The researchers, who published their findings online in a briefing paper, claim that the sugar-free products that they tested exhibit the potential to inflict damage to teeth as a result of their acidic composition — which can be seen in pH levels. But acidity is by no means the only variable, as certain foods contain chemicals such as citrate, a chelator that binds chemicals to calcium, which can work to create what ScienceAlert referred to in a report as a “particularly erosive combination” with the ability to strip calcium from teeth.
Eric Reynolds, the CEO of Oral Health CRC and a professor at Melbourne Dental School, was quoted by Medical News Today as having explained that while sugar intake reduction does reduce dental decay, “many people” are simply unaware of the fact that “acids in some foods and drinks can cause the equally damaging condition of dental erosion.”

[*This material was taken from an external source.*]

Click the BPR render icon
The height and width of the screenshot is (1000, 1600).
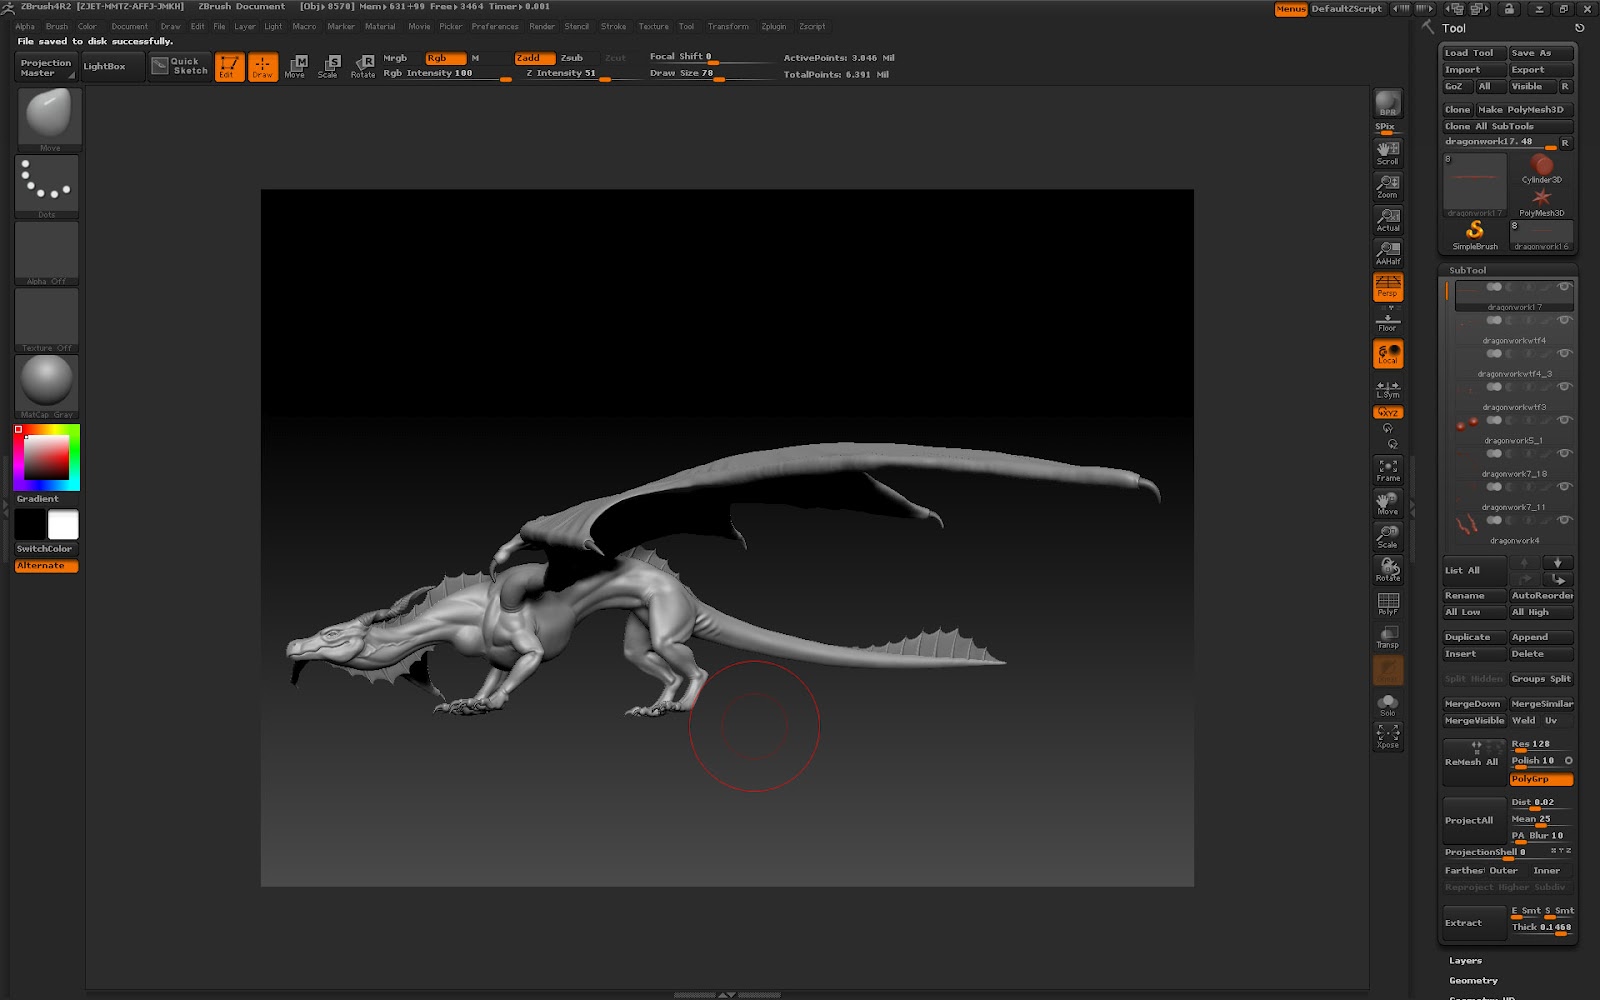[x=1388, y=104]
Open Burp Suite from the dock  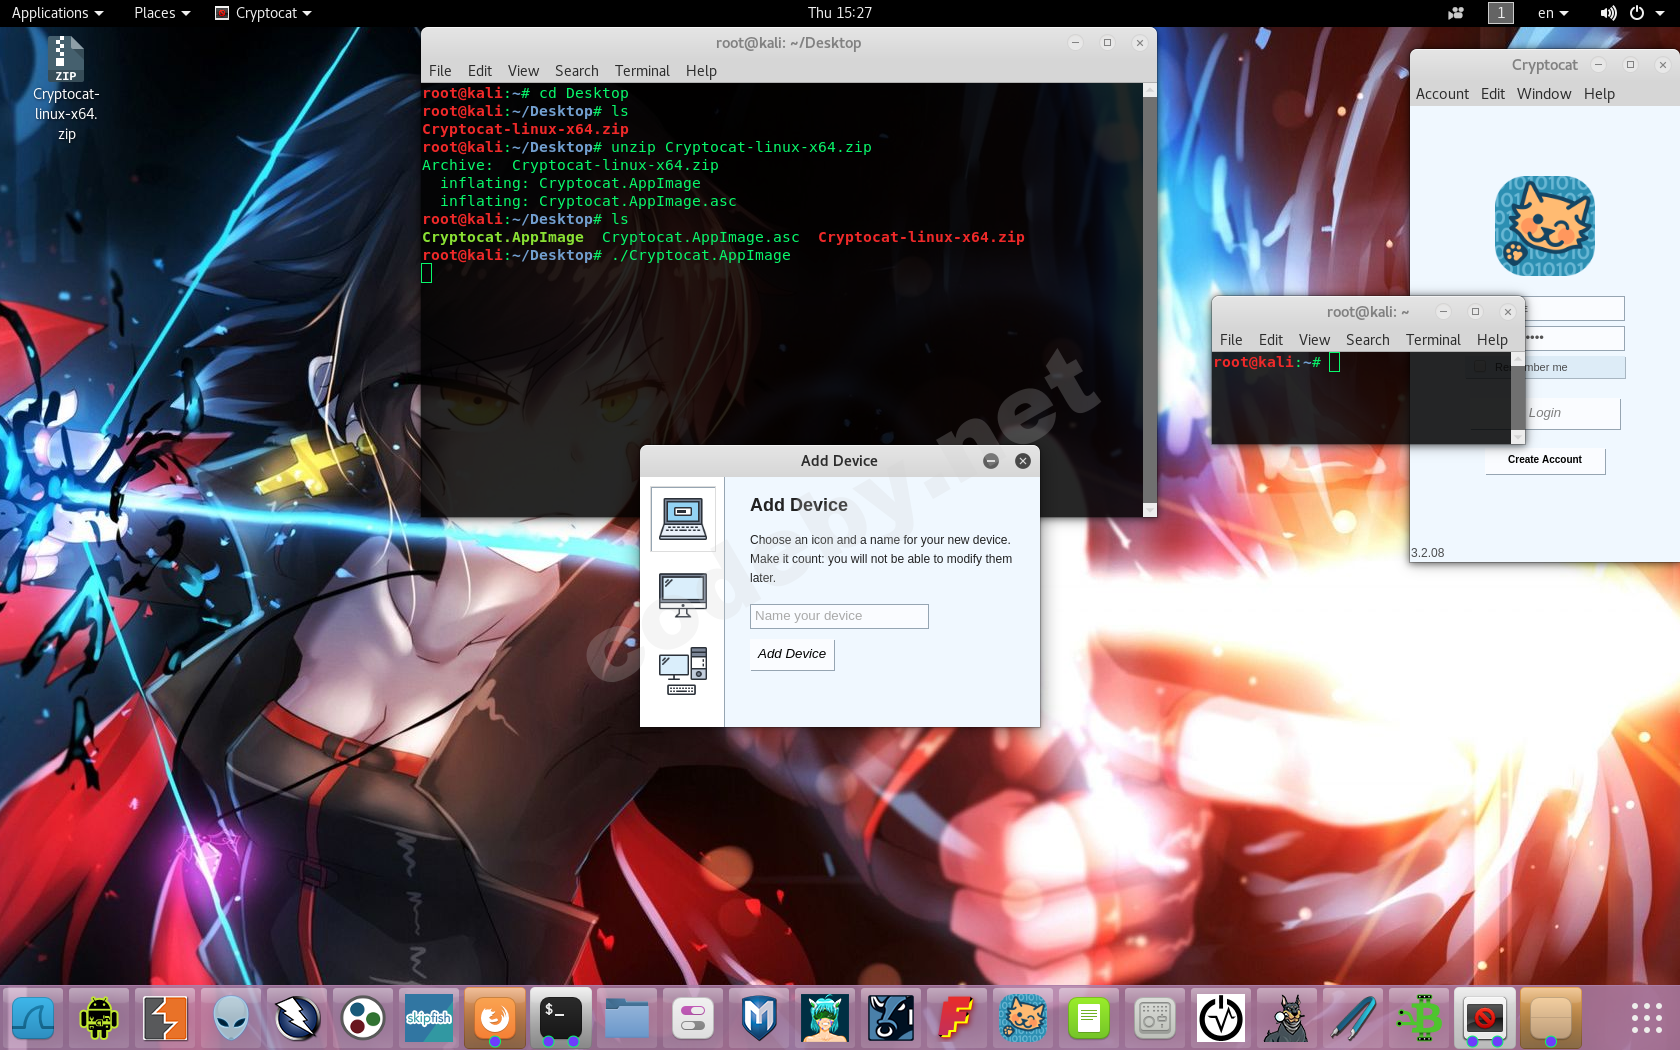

Many people are not aware that while reducing your sugar intake does reduce your risk of dental decay, the chemical mix of acids in some foods and drinks can cause the equally damaging condition of dental erosion.
The researchers tested sugar-free lollipops–which were found to contain acids used for flavoring–as well as 15 soft drinks, of which three were sugar-free brands. The researchers noted that all of the drinks tested showed measurable weight and surface loss.
The research, which was conducted on extracted healthy human molars free of dental caries, showed no significant difference in erosion potential between sugared and sugar-free soft drinks.